Un empírico maravilloso
Su reconocimiento mundial contrasta, no obstante, con el hecho de haber sido prácticamente un empírico de la pintura. "Es el empírico más prodigioso de la historia", comenta Bruce Bernard en su libro sobre el pintor británico. Nacido el 8 de diciembre de 1922 en Berlín, a los 11 años emigró a Londres junto con su familia tras el nombramiento de Hitler como canciller en Alemania. Su padre, Ernst, era el menor de los hijos de Sigmund Freud y para ese entonces su abuelo, que pasaría a la historia por haber partido en dos la de la sicología, estaba ya muy entusiasmado con su temprana vocación artística. Sin embargo esa sería una pasión que cultivaría casi al margen de la academia. En el Bryanston School, donde pintó por primera vez al óleo, solía faltar a las clases de pintura porque se aburría demasiado. Prefería montar a caballo, una afición que, precisamente, le ofrecería la oportunidad de ingresar a la Central School of Art, en Holborn, gracias a la escultura de un caballo humanoide de tres patas realizada cuando no había cumplido los 15 años y con la cual habría de entrar de lleno en el terreno de las bellas artes. Evasivo, como siempre, frente a la academia, en la Central School no aprendió mucho y su posterior escuela, la prestigiosa East Anglian School of Drawing and Painting, casi termina convertida en cenizas como consecuencia de un incendio provocado por un descuido suyo. Sería su riguroso sentido de la observación el que le abriría las puertas de su destino: el de retratista.
Dotado de una prodigiosa sensibilidad para extraer de la figura humana todo el espíritu reflejado en cada gesto, Freud supo con el tiempo plasmar en el lienzo una visión del ser humano mucho más realista que la del propio ojo fotográfico. Su temprana simpatía por el surrealismo sería apenas una anécdota pictórica en relación con su posterior trabajo.

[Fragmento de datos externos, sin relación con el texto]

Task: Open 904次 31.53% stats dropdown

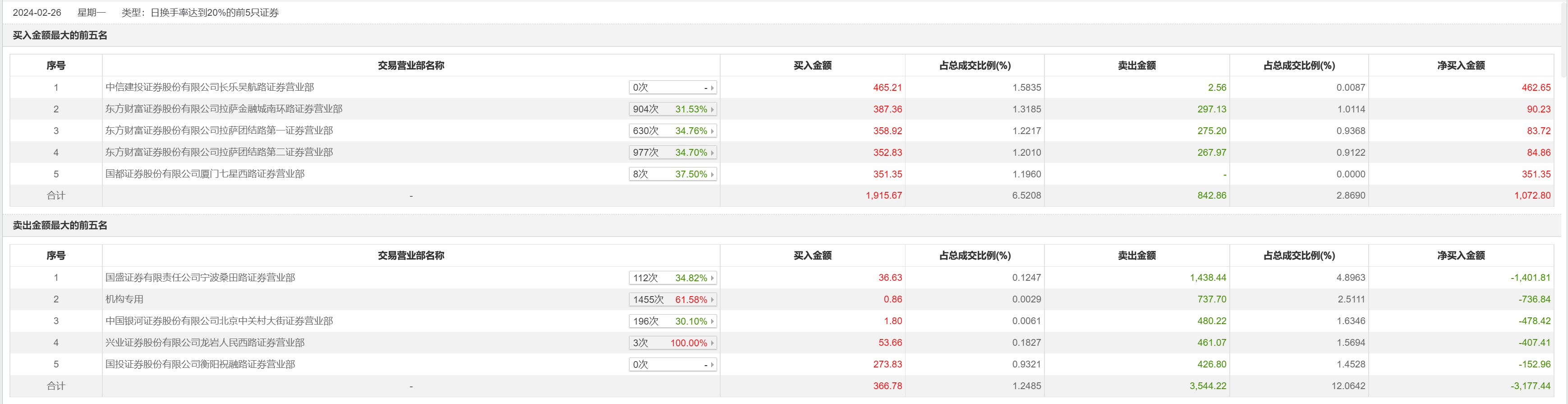Action: pos(672,109)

Su identificación con Ingres y Manet, pintores a los que no acaba de rendirles una especial veneración, terminaría definitivamente por ganarle la partida.


El hombre en desolación
Desde sus primeros autorretratos, pasando por los de su madre y los desnudos de sus propias hijas, hasta los voluminosos desnudos masculinos y femeninos más recientes, los cuerpos retratados por Freud son prácticamente imposibles de olvidar. Su aproximación íntima y casi embarazosa a la figura humana ha suscitado más de una controversia por la visión patética y desvergonzada de una humanidad, arrojada sobre el lienzo en todo su desamparo y angustia. Pero al margen de cualquier consideración estética, no cabe duda de que son el reflejo espiritual de todo aquel que le ha servido de modelo luego de hondas y largas sesiones de trabajo. Captar esos desconsolados instantes en los que el ser humano se regala a su propia resignación _con el imperceptible grado de apacibilidad que dicho instante reclama_ constituye su mayor virtud. Quizás la única y suficiente si se tiene en cuenta que todo su genio pictórico, desde el volumen hasta el uso del color, está concebido en función de esos instantes.

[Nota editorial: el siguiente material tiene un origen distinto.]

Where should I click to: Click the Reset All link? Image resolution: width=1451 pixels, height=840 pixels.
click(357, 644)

"Nadie desde Picasso ha pintado los cuerpos humanos como Freud. Sólo él ha sabido poner en crisis el ideal de desnudo que imaginaron Degas y Rodin", asegura Robert Hugues. "No es el más grande de los pintores realistas vivos, sino el único pintor realista vivo", ha escrito el crítico John Rusell en The New York Times. Mientras un experto menos optimista, Simon Wilson, curador de la Tate Gallery, a pesar de no arriesgarse en catalogarlo como el pintor más importante del momento, tampoco duda en afirmar que Lucian Freud es definitivamente excepcional entre los pintores modernos. "El se ha encargado de reinventar el maravilloso estilo de pintar la figura humana a finales del siglo XX", dijo a SEMANA.

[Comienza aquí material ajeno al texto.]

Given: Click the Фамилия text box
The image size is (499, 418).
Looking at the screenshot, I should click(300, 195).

Quizás porque la mayoría de sus grandes pinturas pertenecen a colecciones privadas y no a museos, el público común no ha tenido mucha oportunidad de toparse frente a frente con algunas de sus obras más célebres. Pero lo cierto es que Lucien Freud ha superado de lejos las barreras del tiempo y tras una interpretación tan intensa como dinámica del ser humano, se ha ganado un lugar de privilegio en la historia del arte mundial, demostrando de paso que el arte va más allá de las sofisticadas técnicas de la modernidad y es capaz de seguir reinando en la más absoluta simpleza.